Newtonian mechanics seeks to describe the trajectory of a thing in terms of its position, velocity, mass, and the forces acting on it. This approach has some intuitive advantages but is sometimes beastly difficult to solve for practical problems. The Lagrangian formulation is sometimes much easier to solve. Broadly, the time evolution of the system follows a trajectory through abstract state-space, and a function called the Lagrangian of the system maps each state into a quantity that… er… well, its units are those of energy. For each possible trajectory of the system through state-space, the path integral of the Lagrangian is the action. The principle of least action says that starting from a given state, the system will evolve along the trajectory that minimizes the action. Solving for the behavior of the system is then a matter of finding the trajectory whose action is smallest.[…]

The Lagrangian formulation tends to be good for systems with conserved quantities; one might prefer the Newtonian approach for, say, a block sliding on a surface with friction acting on it. And this Lagrangian affinity for conservative systems is where Noether’s theorem comes in: if there’s a differentiable symmetry of the action — no surprise it has to be differentiable, seeing how central integrals and derivatives are to all this — the symmetry manifests itself in the system behavior as a conservation law.
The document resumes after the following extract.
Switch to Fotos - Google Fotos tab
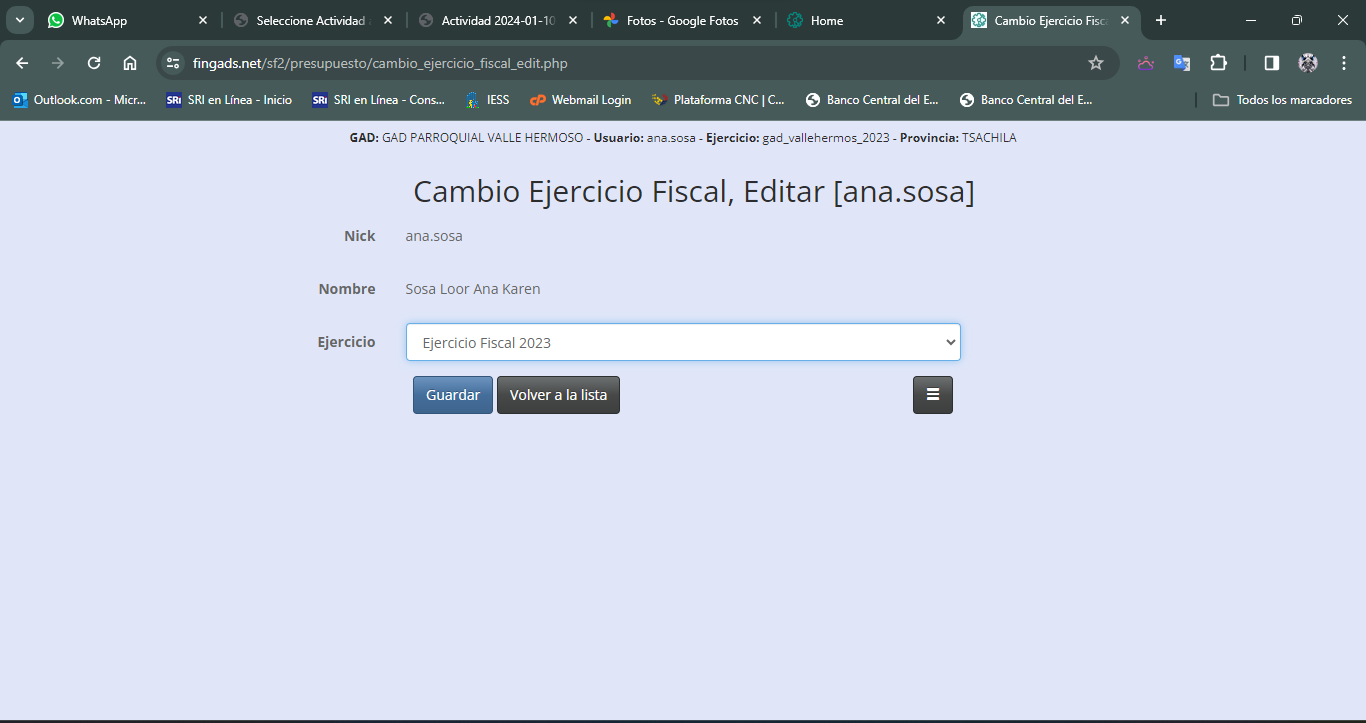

And what, you may ask, is this magical Lagrangian function, whose properties studied through the calculus of variations reveal the underlying conservation laws of nature? Some deeper layer of reality, the secret structure that underlies all? Not exactly. The Lagrangian function is whatever works: some function that causes the principle of least action to correctly predict the behavior of the system. In quantum field theory — so I’ve heard, having so far never actually grappled with QFT myself — the Lagrangian approach works for some fields but there is no Lagrangian for others. […]

This is an important point: the Lagrangian is whatever function makes the least-action principle work right. It’s not “really there”, except in exactly the sense that if you can devise a Lagrangian for a given system, you can then use it via the action integral and the calculus of variations to describe the behavior of the system. Once you have a Lagrangian function that does in fact produce the system behavior you want it to, you can learn things about that behavior from mathematical exploration of the Lagrangian. Such as Noether’s theorem. When you find there is, or isn’t, a certain differentiable symmetry in the action, that tells you something about what is or isn’t conserved in the behavior of the system, and that result really may be of great interest; just don’t lose sight of the fact that you started with the behavior of the system and constructed a suitable Lagrangian from which you are now deducing things about what the behavior does and doesn’t conserve.